Os homelifts têm sistemas de segurança adaptados à sua velocidade reduzida (≤0,15 m/s):

  • Sistema de segurança mecânico: Travão de emergência automático em caso de descida descontrolada
  • Válvula de segurança (hidráulico): Impede a descida rápida em caso de rotura de tubagem
  • Sensor de obstáculos: Deteta obstruções nas portas e reverte o fecho
  • Sistema de descida de emergência: Permite a saída da cabina em caso de falha de energia
  • Botão de paragem de emergência: Para imediata do equipamento pelo utilizador
  • Telefone de emergência: Comunicação bidirecional com serviço de assistência

A velocidade reduzida dos homelifts é em si um fator de segurança: a energia cinética a 0,15 m/s é menos de 3% da energia a 1,0 m/s, reduzindo drasticamente qualquer risco de impacto.

Perguntas Frequentes

Os elevadores podem cair em queda livre?

Não. Os elevadores modernos têm múltiplos sistemas de segurança redundantes (cabos, limitador de velocidade, travão de emergência, amortecedores) que tornam a queda livre praticamente impossível. Não há registos documentados de queda livre em elevadores modernos com manutenção adequada.

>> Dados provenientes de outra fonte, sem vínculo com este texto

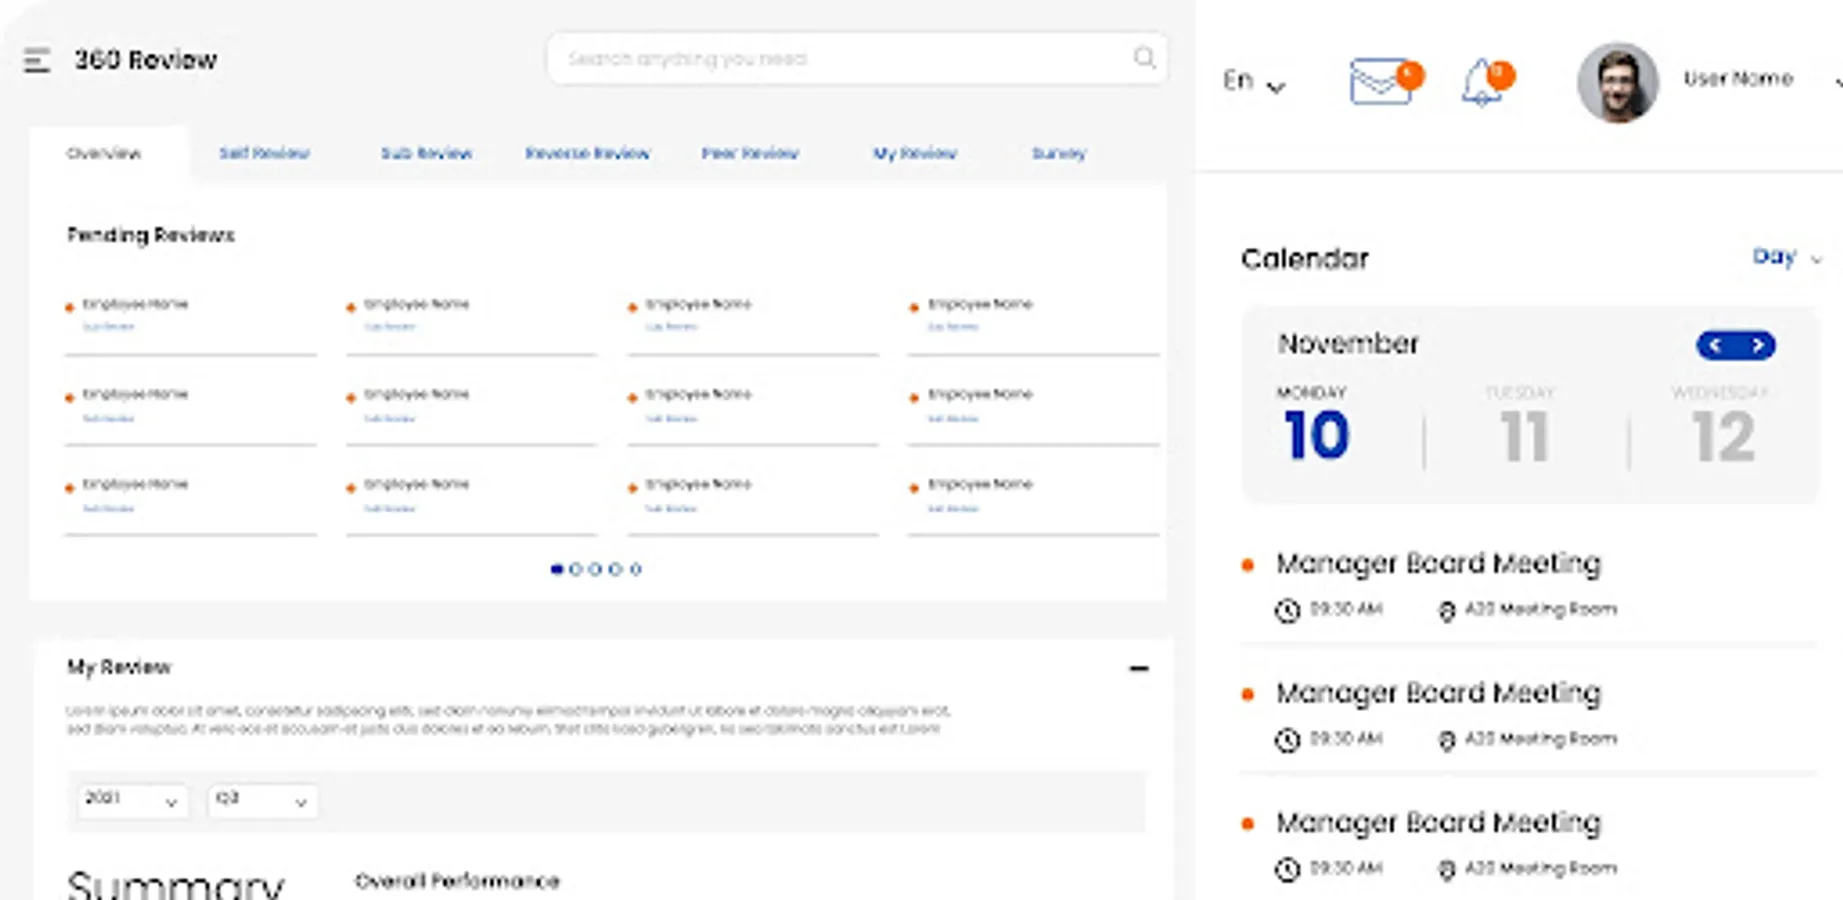Open the 2021 year dropdown
Image resolution: width=1843 pixels, height=900 pixels.
(132, 800)
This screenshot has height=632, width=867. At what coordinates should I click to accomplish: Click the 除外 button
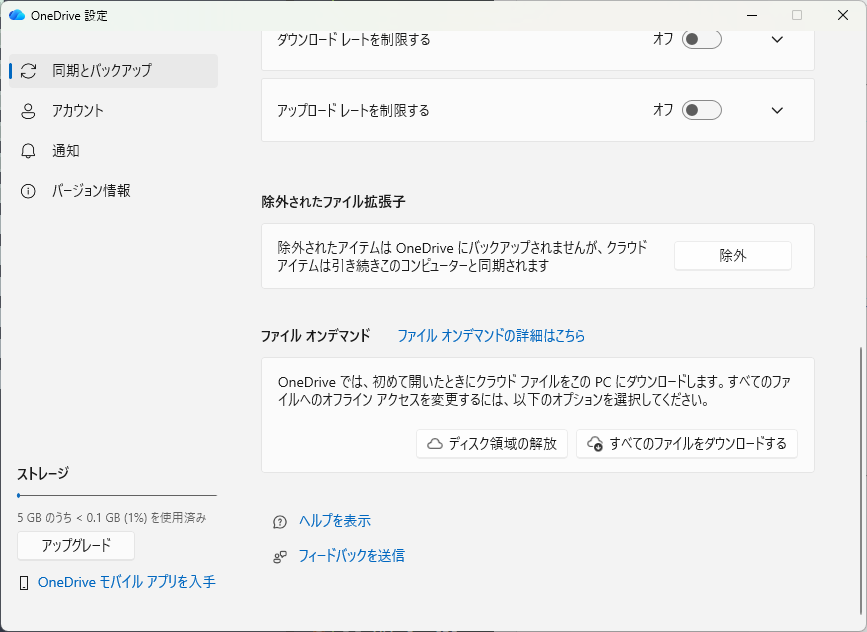click(x=732, y=256)
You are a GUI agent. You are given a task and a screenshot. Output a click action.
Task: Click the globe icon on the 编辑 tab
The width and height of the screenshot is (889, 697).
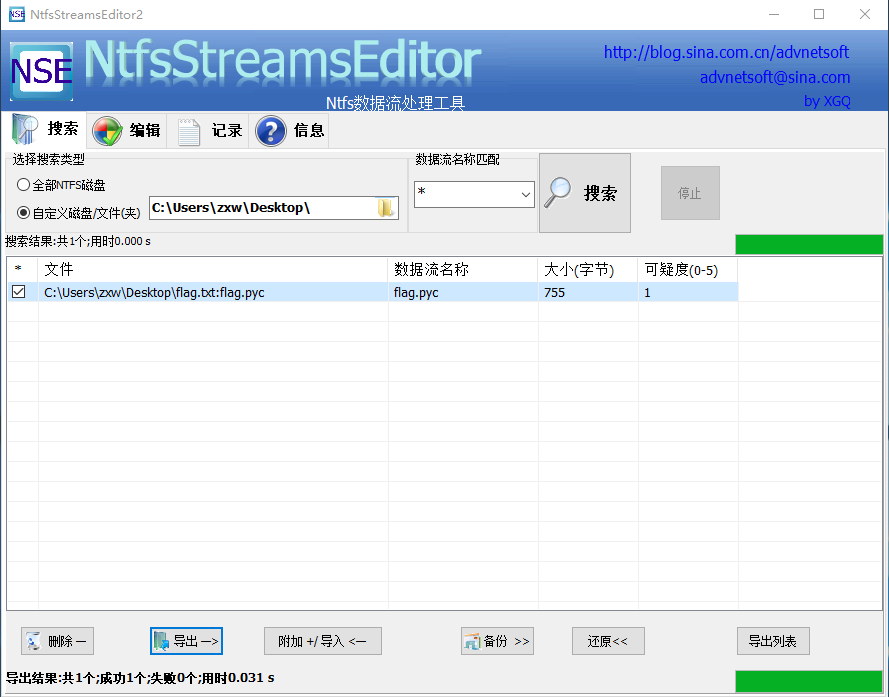(x=108, y=130)
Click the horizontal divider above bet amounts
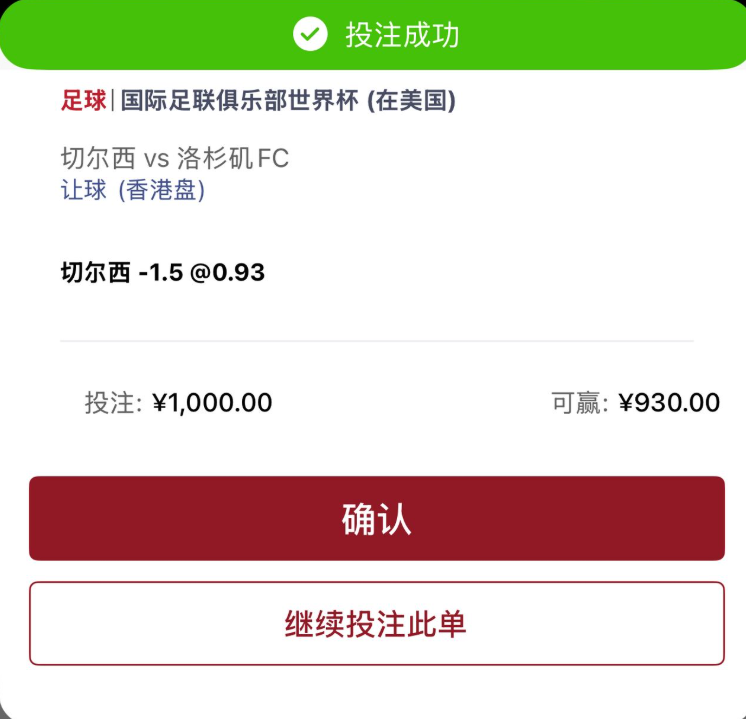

O que acontece se faltar a luz dentro do elevador?

O elevador para no piso mais próximo, as portas abrem automaticamente e a iluminação de emergência ativa-se (autonomia mínima de 1 hora). O sistema de comunicação continua funcional com bateria de reserva.

É seguro usar um elevador durante um sismo?

Não é recomendável. Os elevadores modernos têm sensores sísmicos que imobilizam automaticamente a cabina ao piso mais próximo e abrem as portas para permitir a evacuação segura.

Com que frequência os sistemas de segurança são verificados?

Os sistemas de segurança são verificados em cada visita de manutenção preventiva (mínimo 4x/ano) e em detalhe nas inspeções periódicas obrigatórias (cada 2 anos por EIIE acreditada).

Um elevador antigo é menos seguro?

Elevadores mais antigos podem não ter todos os sistemas de segurança modernos, mas se forem sujeitos a manutenção regular e inspeções periódicas, continuam seguros. A modernização pode adicionar sistemas como cortina de luz, resgate automático e comunicação de emergência.